Обычно Сесиль, когда бывала занята счетоводством фермы, приказывала девочке убраться, но на этот раз она положила перо:

- Ты права, хватит мне в такой чудесный день сидеть взаперти. Тетя Роза все запишет, когда вернется из Тулузы. Иду!

Сесиль Монзак, захватив вязаную косынку, вышла к дочке. Девочка, разгоряченная ездой, была вся в поту, лицо у нее пылало. Сесиль обтерла ей шею и лоб и набросила на плечи косынку.

- В каком ты виде! Ну разве так можно!-укоризненно сказала она.

И вместе с маленькой Эли, принимавшей с видимым удовольствием заботы матери, Сесиль спустилась на луг.

Здесь на пригорке стояла одинокая ветвистая сосна, которую Эли назвала «деревом нашего папы», потому что Поль Монзак очень его любил, именно «деревом нашего папы», а не «папиным деревом». Тот, которого она называла папой, не был ей отцом. Это был муж Сесиль Монзак- ее приемной матери, которая взяла ее на воспитание и собиралась удочерить. Девочка, нуждавшаяся в мужской опоре, пусть даже человека, ушедшего из нашего мира, любила Поля Монзака и гордилась им. Эли считала его - все кругом это говорили, и мать, и тетя Роза, и работавшие здесь фермеры - лучшим из людей, самым великодушным и ученым. В каждой комнате были фотографии профессора Монзака, снятые в разные поры его жизни; поэтому девочке казалось, что она давно его знает. Особенно любила Эли портрет, стоявший на письменном столе Сесили. Поль Монзак смотрел на нее ясным мужественным взглядом. Этот портрет она часто украшала цветами.

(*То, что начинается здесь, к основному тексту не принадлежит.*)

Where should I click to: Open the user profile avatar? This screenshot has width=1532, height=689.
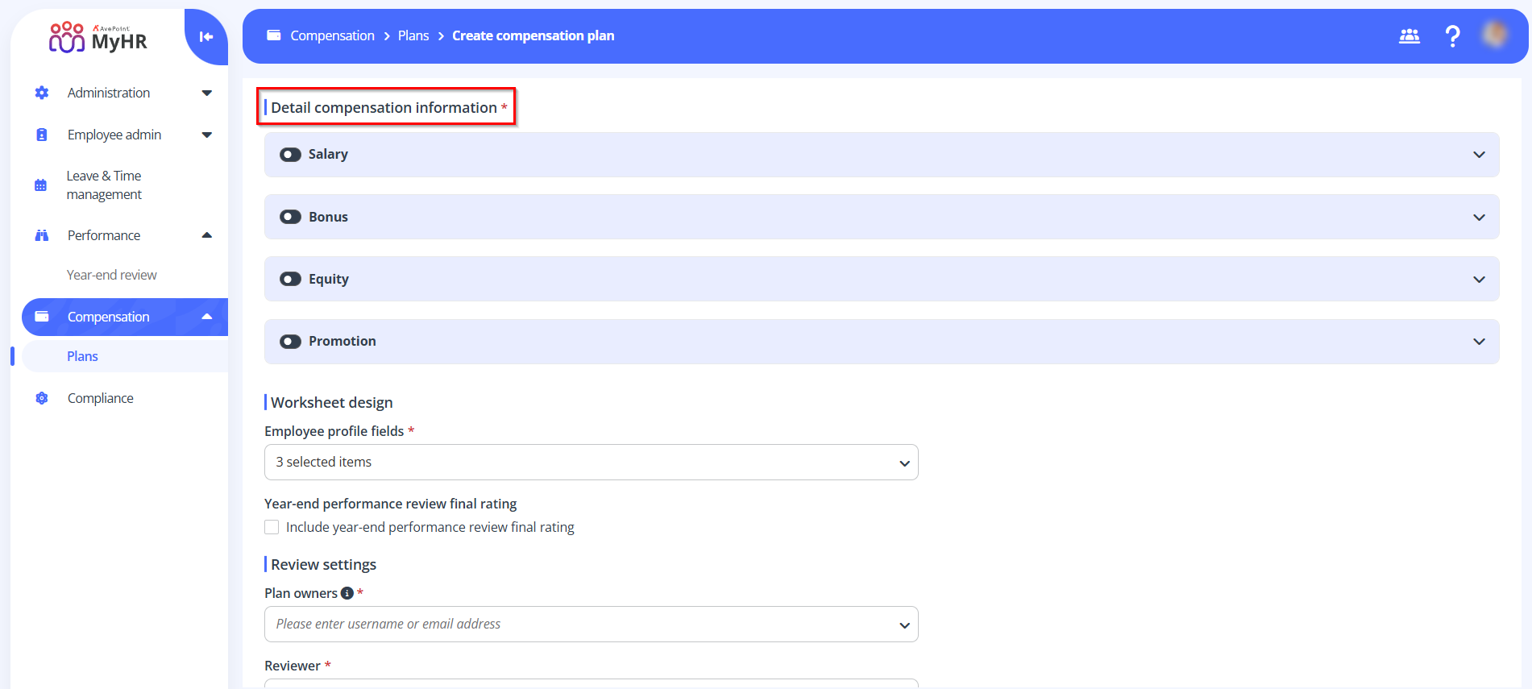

Сесиль села под тенью дерева и задумалась.

Нахлынули воспоминания. Ей представился тот день в Тулузе, в январе 1943 года, когда профессор Монзак возвратился после лекции, в которой говорил студентам о Родине и о попранной Свободе. Он был доволен собой, проявив такое мужество, и не хотел признать, что поступил опрометчиво. Сесиль, хотя и сильно встревожилась, не могла не восторгаться мужем. Ее тетка. Роза Виньоль, была еще более взволнована, чем она. Любимый ученик Монзака, Франсис Вернь, прибежал к ним, чтобы рассказать о слухах, которые шепотом передавались среди студентов. Франсис умолял своего любимого профессора не читать больше лекций. Он был уверен, что на Поля Монзака донесли и ему грозит арест.

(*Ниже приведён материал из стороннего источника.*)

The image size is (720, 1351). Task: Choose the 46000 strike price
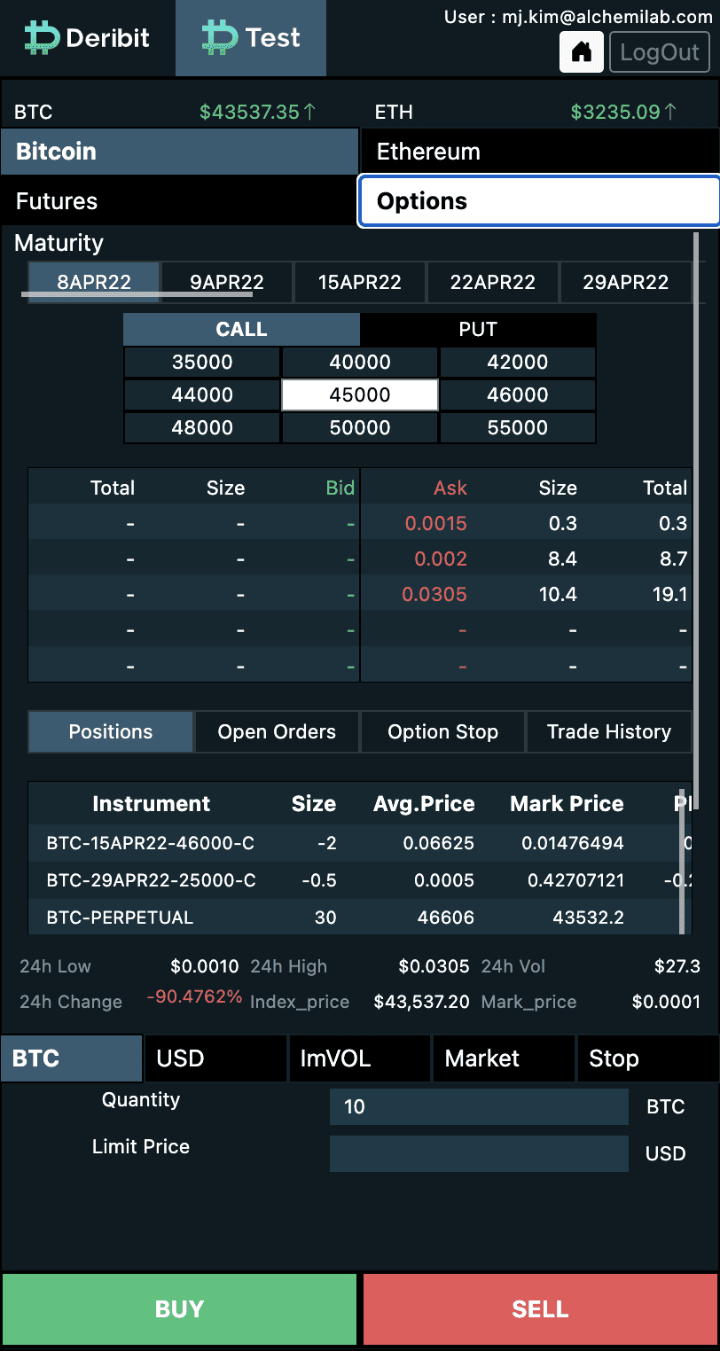coord(518,395)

Профессор Монзак три дня противился настойчивым просьбам жены и друзей. Когда же он, наконец, покинул тулузскую квартиру, туда через час нагрянуло гестапо.

Сесиль представилась также и ночь в родовом гнезде Поля, в доме, под кровлей которого она сейчас жила, ночь, когда Поль, месяцами скрывавшийся в Сульяке у родителей Франсиса, пришел с ней повидаться. Она никогда не забудет эти часы, полные тревоги и счастья. Уснуть они не могли; когда же вздремнули, их разбудил скрип гравия на площадке перед домом. Подъехала немецкая машина. Сесиль умоляла Поля бежать, сама же думала вступить в переговоры, прежде чем открыть двери. Но профессор Монзак, зная, что он ни в чем не виновен» спустился вниз и последовал за своими палачами.

Сесиль вспоминала: месяцы без вестей, годы полной неизвестности, - она даже не знала, жив ли любимый человек или погиб.

В 45-м году, когда заключенные, о страданиях которых говорил уже весь мир, начали возвращаться из лагерей смерти, у нее родилась надежда вновь увидеть мужа. Страстная надежда!

В Париже, живя у младшего брата мужа, Жана Монзака, она каждый день поджидала возвращения Поля. День за днем приходила Сесиль в отель «Лютеция» просматривать списки уцелевших, о возвращении которых здесь было объявлено. Какая горькая доля - тщетно искать дорогое имя в этих списках! Только бы ей возвратили мужа, пусть даже больным, измученным, даже умирающим, подобно некоторым страдальцам, которых она здесь встречала. Молодая женщина всем своим существом чувствовала, что сумела бы возвратить к жизни Поля, - ведь она так горячо его любила!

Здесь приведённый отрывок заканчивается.